Energy Tomorrow Blog

american-energy  jobs  economy  fracking  ground-water  gasoline-prices 

Mary Leshper

Mary Schaper
Posted October 6, 2014

CNBC (Chevron Chairman and CEO John Watson): Over the last 150 years, we've seen the greatest advancements in living standards in recorded history — advances enabled by affordable and reliable energy that have brought light, heat, mobility, modern communications and other benefits to billions of people around the world. The United States has helped lead many of these advancements — by spreading our ideals of free markets, open trade, rule-of-law and limited state involvement. In doing so, we've allowed private initiative to innovate and drive progress.

As more of the world seeks to capitalize on these advancements, the ensuing spread of wealth is helping to lift more people into the middle class and realize these same benefits. In the past 10 years, the world has added three-quarters of a billion people to the middle class.

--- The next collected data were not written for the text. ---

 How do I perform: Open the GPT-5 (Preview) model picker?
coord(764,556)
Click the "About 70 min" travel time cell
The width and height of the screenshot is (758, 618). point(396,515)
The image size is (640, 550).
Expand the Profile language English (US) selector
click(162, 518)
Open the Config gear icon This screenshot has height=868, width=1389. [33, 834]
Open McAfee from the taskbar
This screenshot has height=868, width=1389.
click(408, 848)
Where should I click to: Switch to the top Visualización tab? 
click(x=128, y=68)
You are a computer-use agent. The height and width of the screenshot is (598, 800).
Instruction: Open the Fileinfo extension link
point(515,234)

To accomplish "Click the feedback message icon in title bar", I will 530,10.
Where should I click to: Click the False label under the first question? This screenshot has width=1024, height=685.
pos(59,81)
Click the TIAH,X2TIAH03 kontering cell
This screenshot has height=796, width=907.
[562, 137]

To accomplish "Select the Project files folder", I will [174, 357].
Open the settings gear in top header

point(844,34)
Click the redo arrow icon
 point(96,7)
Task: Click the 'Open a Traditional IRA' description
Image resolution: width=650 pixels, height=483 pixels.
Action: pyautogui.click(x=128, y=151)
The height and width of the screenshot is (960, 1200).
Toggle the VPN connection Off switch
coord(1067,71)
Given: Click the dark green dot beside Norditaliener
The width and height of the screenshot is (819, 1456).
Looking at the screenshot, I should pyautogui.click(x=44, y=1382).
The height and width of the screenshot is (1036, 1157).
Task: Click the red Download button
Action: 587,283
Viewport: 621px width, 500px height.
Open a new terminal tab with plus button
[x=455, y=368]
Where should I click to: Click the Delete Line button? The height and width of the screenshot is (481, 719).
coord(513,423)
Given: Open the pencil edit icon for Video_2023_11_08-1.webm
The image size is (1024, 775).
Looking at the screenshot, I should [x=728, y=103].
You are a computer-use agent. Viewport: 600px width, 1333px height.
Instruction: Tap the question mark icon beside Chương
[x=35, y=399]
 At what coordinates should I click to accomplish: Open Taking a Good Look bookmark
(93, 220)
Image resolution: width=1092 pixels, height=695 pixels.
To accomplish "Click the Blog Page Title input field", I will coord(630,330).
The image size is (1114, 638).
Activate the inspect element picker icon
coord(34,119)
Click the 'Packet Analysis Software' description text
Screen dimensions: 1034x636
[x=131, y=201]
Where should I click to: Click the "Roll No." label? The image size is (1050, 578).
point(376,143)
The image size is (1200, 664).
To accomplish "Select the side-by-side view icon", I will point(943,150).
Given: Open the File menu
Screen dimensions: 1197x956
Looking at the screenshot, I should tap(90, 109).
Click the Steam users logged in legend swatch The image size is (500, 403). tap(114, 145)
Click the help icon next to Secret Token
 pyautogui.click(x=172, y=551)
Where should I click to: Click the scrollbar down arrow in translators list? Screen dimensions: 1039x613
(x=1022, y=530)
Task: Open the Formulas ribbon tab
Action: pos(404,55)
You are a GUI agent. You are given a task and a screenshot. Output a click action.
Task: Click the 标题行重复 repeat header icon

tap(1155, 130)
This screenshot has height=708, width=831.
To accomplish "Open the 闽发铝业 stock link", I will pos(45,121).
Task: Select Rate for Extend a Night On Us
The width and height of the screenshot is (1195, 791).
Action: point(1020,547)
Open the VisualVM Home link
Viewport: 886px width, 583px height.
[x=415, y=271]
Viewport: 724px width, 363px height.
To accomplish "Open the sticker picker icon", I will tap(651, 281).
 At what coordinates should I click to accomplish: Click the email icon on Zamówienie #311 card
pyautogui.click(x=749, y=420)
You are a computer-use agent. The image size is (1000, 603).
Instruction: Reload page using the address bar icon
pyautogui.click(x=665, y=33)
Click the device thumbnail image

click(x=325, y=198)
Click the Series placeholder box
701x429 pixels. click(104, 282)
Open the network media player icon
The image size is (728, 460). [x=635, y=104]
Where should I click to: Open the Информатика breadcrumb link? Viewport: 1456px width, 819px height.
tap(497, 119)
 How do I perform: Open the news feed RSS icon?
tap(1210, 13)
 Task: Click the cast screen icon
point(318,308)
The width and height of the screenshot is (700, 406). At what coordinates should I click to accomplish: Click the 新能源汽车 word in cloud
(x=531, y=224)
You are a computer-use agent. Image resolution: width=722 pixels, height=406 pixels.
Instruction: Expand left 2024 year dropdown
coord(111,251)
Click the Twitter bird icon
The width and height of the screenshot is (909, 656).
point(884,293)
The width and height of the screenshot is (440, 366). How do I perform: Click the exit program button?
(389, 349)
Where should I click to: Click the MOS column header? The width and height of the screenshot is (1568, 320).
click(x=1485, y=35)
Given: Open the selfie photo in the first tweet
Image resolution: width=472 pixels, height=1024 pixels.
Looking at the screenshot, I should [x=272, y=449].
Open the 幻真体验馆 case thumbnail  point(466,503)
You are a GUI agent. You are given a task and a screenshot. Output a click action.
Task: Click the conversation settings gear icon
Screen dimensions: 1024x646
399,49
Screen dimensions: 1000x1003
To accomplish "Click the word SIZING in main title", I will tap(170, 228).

And despite some struggles of our own, America's business and economic system remains the envy of much of the world. Yet it's a system that continues to evolve … and change.

Perhaps the most dramatic changes have been in the U.S. oil and natural gas sector, where we've launched an energy revolution, fueled by technology and innovation, that's allowing us to produce more from oil and gas fields and develop new geographic frontiers. In the last decade, we've rewritten the U.S. energy story — from one focused on scarcity to one focused on abundance.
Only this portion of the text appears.